Karnataka High Court Sets Aside Ex-Parte Divorce Decree Passed During Covid-19 Pandemic; Says Marriage Sacrosanct, Wife Can't Be Condemned Unheard
The Karnataka High Court has set aside an ex-parte divorce decree passed by the trial court in 2021, as the trial Court had conducted the hearing including recording of the evidence when the world was in the grip of Covid-19 pandemic.A division bench of Justice K S Mudagal and K V Aravind allowed the appeal filed by the wife and set aside the decree passed by the trial court on the petition...
The Karnataka High Court has set aside an ex-parte divorce decree passed by the trial court in 2021, as the trial Court had conducted the hearing including recording of the evidence when the world was in the grip of Covid-19 pandemic.
A division bench of Justice K S Mudagal and K V Aravind allowed the appeal filed by the wife and set aside the decree passed by the trial court on the petition filed by the husband seeking divorce on grounds of cruelty under Section 13(1)(i-a) of the Hindu Marriage Act.
The bench remitted the matter back to the trial Court for fresh consideration after giving reasonable opportunity to both the parties.
The primary contention of the wife was that the trial Court took up the matter for hearing and disposed of the same during Covid pandemic period, contrary to the directions under SOP issued by the High Court. Further, she argued that the allegations of cruelty or the foundational facts were not proved by leading acceptable evidence.
The bench on going through the records noted that the petition for divorce was filed during Covid-19 pandemic period and the trial Court conducted hearings including recording of the evidence when the SOP to regulate the conduct of the cases was in force.

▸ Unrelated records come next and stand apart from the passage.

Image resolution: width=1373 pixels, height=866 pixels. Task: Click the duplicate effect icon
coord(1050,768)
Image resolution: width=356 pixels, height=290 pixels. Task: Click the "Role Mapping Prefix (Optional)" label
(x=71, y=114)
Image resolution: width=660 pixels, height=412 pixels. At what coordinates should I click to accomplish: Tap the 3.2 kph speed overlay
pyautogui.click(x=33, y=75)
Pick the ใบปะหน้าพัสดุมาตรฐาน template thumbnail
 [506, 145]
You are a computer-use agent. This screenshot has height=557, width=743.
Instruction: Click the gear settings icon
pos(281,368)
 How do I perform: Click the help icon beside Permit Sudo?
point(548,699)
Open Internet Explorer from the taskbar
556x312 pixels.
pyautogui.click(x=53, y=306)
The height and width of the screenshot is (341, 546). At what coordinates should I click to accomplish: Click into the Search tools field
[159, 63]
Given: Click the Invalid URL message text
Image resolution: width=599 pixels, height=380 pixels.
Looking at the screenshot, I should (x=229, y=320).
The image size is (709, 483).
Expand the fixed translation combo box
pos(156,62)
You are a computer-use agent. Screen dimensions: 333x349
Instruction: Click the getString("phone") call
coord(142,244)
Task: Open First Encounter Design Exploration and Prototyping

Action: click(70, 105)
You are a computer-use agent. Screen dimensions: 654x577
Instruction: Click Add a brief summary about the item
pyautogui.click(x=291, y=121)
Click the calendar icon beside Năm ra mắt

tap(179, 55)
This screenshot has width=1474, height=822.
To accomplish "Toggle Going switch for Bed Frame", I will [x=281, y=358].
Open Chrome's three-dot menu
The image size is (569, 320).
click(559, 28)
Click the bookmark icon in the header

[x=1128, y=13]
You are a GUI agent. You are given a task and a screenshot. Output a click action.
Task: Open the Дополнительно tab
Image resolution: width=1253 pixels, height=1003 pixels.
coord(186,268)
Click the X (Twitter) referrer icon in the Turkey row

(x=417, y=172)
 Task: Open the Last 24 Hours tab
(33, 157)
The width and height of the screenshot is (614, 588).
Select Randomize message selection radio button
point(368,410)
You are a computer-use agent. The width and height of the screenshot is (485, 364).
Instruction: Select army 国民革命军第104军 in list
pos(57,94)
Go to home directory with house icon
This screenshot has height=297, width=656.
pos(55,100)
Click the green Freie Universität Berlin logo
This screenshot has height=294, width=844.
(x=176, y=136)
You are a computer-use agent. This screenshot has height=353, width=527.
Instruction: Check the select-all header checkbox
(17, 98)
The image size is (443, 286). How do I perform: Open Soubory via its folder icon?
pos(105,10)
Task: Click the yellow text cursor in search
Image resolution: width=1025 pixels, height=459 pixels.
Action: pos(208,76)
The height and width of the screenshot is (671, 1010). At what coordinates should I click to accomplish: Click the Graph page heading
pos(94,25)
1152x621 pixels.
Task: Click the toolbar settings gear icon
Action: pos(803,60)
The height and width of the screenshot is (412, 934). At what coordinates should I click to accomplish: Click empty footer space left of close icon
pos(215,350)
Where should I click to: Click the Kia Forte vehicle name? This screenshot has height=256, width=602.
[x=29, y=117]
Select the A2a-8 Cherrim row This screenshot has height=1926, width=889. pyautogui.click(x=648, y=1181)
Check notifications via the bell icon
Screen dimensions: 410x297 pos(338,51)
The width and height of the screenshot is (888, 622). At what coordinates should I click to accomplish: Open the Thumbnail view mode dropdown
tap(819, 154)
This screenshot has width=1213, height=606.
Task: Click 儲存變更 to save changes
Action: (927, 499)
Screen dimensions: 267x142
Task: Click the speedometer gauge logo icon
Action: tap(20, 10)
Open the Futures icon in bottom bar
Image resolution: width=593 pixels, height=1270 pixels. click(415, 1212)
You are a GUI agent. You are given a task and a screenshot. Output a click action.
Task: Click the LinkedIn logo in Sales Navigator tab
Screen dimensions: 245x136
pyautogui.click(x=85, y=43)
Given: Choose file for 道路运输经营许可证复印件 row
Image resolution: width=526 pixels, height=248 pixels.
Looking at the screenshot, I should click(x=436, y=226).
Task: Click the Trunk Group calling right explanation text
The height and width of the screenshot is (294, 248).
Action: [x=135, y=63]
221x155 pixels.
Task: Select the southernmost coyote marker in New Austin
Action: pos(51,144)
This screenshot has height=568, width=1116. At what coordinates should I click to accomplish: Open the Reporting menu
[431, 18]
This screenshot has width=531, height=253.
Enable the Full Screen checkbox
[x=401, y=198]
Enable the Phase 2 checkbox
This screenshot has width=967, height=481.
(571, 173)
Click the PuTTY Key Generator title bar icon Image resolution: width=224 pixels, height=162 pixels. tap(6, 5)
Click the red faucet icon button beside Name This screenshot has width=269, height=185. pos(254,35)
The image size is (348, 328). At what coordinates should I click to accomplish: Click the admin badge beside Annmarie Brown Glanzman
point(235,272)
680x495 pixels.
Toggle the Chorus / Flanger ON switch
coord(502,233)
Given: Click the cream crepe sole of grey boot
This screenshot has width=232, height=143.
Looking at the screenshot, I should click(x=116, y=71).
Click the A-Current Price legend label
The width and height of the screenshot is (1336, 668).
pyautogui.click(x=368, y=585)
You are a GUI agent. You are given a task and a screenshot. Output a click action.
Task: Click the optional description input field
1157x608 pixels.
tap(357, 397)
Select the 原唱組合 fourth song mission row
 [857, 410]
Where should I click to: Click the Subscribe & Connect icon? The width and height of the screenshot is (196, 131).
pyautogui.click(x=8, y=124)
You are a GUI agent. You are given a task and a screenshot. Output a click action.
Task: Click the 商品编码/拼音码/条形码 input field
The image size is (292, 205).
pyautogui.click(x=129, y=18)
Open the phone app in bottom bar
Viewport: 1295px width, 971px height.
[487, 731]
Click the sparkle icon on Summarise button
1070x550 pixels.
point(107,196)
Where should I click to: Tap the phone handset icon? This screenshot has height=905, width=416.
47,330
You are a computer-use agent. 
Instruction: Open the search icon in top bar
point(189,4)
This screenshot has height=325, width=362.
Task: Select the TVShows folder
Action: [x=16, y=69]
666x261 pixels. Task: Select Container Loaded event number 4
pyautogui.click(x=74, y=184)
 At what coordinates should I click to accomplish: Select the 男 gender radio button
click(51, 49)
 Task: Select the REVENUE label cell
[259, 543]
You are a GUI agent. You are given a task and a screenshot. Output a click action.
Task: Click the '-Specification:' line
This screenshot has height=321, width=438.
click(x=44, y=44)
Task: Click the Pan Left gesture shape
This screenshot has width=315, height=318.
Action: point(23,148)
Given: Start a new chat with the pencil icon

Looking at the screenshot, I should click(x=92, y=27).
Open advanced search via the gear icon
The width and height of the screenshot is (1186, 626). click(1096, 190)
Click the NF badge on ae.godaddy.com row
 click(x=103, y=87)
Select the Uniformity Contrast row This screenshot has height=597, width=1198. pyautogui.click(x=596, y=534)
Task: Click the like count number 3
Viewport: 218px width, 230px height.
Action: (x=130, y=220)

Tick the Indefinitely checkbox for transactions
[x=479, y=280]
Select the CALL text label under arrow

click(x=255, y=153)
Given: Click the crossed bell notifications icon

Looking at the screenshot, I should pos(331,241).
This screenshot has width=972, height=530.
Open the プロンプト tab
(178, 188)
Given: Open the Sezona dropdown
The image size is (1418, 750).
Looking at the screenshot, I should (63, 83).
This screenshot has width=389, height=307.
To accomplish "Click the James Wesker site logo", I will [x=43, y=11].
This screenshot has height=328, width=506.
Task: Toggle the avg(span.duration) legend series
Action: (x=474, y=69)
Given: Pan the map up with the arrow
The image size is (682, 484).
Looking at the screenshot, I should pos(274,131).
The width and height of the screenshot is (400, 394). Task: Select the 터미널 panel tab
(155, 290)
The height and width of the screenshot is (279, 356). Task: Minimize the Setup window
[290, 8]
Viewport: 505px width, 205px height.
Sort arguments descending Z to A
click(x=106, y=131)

High Court said exception to SOP could be taken if urgent cases relating to maintenance or protection orders were taken up however, "by no stretch of imagination it can be said that taking up the case for divorce decree during the pandemic period was an extreme urgency.”
Further the bench remarked that the decree for divorce cannot be granted merely because the respondent-wife did not contest the matter. The Court has to satisfy itself that the grounds alleged were proved.
It held “Though the petitioner claimed that there was divorce between the parents of the respondent/wife, which triggered her mental health condition, except his self serving statement, he did not produce any proof of such divorce.”
Noting that the allegation of mental health condition is very serious, having regard to the provisions of the Mental Healthcare Act, 2017, High Court said trial court ought to not have accepted such allegations in the absence of acceptable evidence. It said “The petitioner did not produce any medical evidence or medical records to show that the respondent was suffering mood swings or other mental health conditions.”
Finding fault with the reasoning given by the trial court that the marriage is irretrievably broken down, the High Court said, “Irretrievable breakdown of the marriage is not the ground for granting decree for dissolution of marriage under Section 13(1) of the Act. Such power is exercised only by the Hon'ble Supreme Court in exercise of its powers under Article 142 of the Constitution. Trial Court is not vested with such power. The impugned judgment is without application of mind and without appreciation of the evidence or the basic principle of evaluation of evidence.”
Allowing the appeal the bench opined, “Needless to say that the marriage is sacrosanct institution. The couple had 13 years of marital life and two children. In such a case, she should not be thrown out of the said institution without being heard.”
Appearance: Senior Advocate H Shanthibhushan for Advocate Suyog Herele for petitioner.
Senior Advocate K.Suman for Advocate Siddharth Suman for Respondent.